Regardless, any recipe worthy of the shortbread name will include the same fundamental ingredients: real butter, sugar and flour. The variations thereafter are as numerous “as sand on the seashore”.
It will come as no surprise that shortbread traces its roots back to the peasant class of Scotland. Shortbread’s predecessor was bannock (biscuit bread), made by baking leftover bread dough on a very low heat until it hardened into what we might call a cracker today. Over time, the yeast was replaced with butter and the flour with oats, creating a rich, crumbly biscuit.
The earliest shortbread was flavoured with caraway seeds and it is said Mary Queen of Scots was a fan. In fact, she is credited with boosting shortbread’s popularity by making it acceptable for the rich to eat this with tea. Over time the wealthy replaced oats – the grain of the common people – with flour and sugar – only used by the upper classes because of their cost. And the shortbread we know today was born.
Our family’s favourite shortbread comes from a recipe provided by a cooking instructor and friend, Jan Knox. Jan is no longer with us, but her recipes has been delighting my family for 30 years!

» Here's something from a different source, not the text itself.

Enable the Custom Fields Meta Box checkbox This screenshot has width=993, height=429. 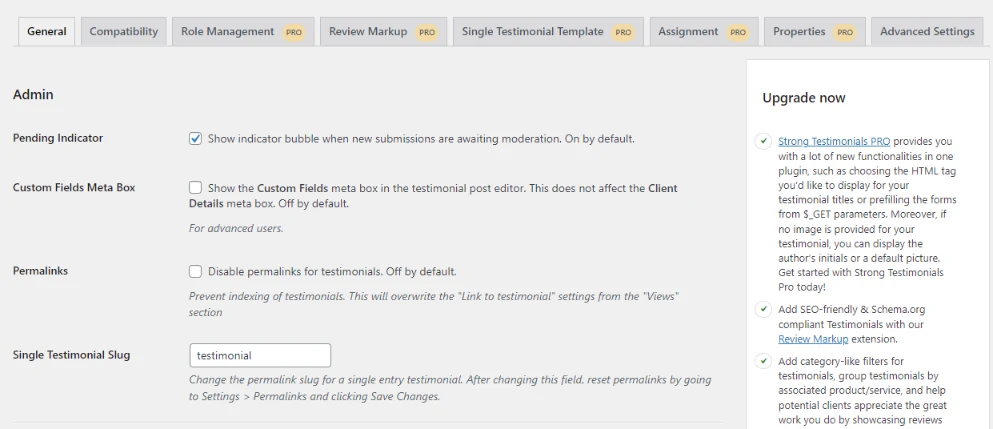(x=196, y=188)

A favourite with our friends and family. I use a food processor for easy preparation but the ginger must be incorporated by hand. I don’t add the ginger powder but do if you like it really gingery. BTW, I’m generous with the crystallized ginger measurement!
- 1 cup unsalted butter
- 1 cup icing sugar
- 2 ½ cups flour
- 1 tsp. ground ginger
- ¼ teaspoon salt
- 3 tbsp. chopped preserved ginger
Blend the butter until smooth and work in the sugar, then flour, ground ginger and salt. Once you have a ball of dough, work in the ginger with your fingers. Compact into a long roll in waxed paper and refrigerate for at least two hours.
Preheat oven to 325 F. Cut into ¼ inch slices. Bake on an ungreased baking sheet for 8-10 minutes. Be careful not to overcook; the edges should just be starting to turn golden.